"Drow" by Stefano Azzalin (resized) used with permission
In the beginning, the face of the enemy was unknown, and the malice of the enemy unimaginable. The hidden depths came alive with fearful possibilities - shadowy figures that made no sound, strange weapons that could strike men down in an instant, and foul magic the likes of which had not been seen before. And the stuff of nightmares became reality for the surface-dwellers who faced the Drow in the darkness. Whether they won, lost, or fled, no lover of light would ever be able to forget such an enemy.

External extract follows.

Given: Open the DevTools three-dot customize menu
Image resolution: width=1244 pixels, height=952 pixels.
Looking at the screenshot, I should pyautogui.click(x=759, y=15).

The Drow have come a long way since their entrance in the first edition D&D Monster Manual and the modules that followed after, and it is unlikely that gamers will forget them any day soon. For years they were shaped into exotic, terrifying enemies bad enough to make any player squirm, with their own insane goddess, language, customs, and cities. And then, somehow, they became the heroes of popular books, namely R.A. Salvatore's series about Drizzt Do'Urden and Elaine Cunningham's works about Liriel Baenre. Little by little the mystery of the Drow was unwound, until the Drow race was made a player character race in third edition D&D. Since then, there has been an explosion of materials about these excellent antagonists, blowing apart whatever mystery might have remained and in some cases reducing the Drow to one-sided villains.
Yet the Drow will always possess some powerful element of the unknown, so long as they represent the darkest, most vile, and most alluring impulses of the psyche. And they will always reveal a multitude of facets to those who handle them with care and allow those facets to show through. It is with great care that I present my vision of them now.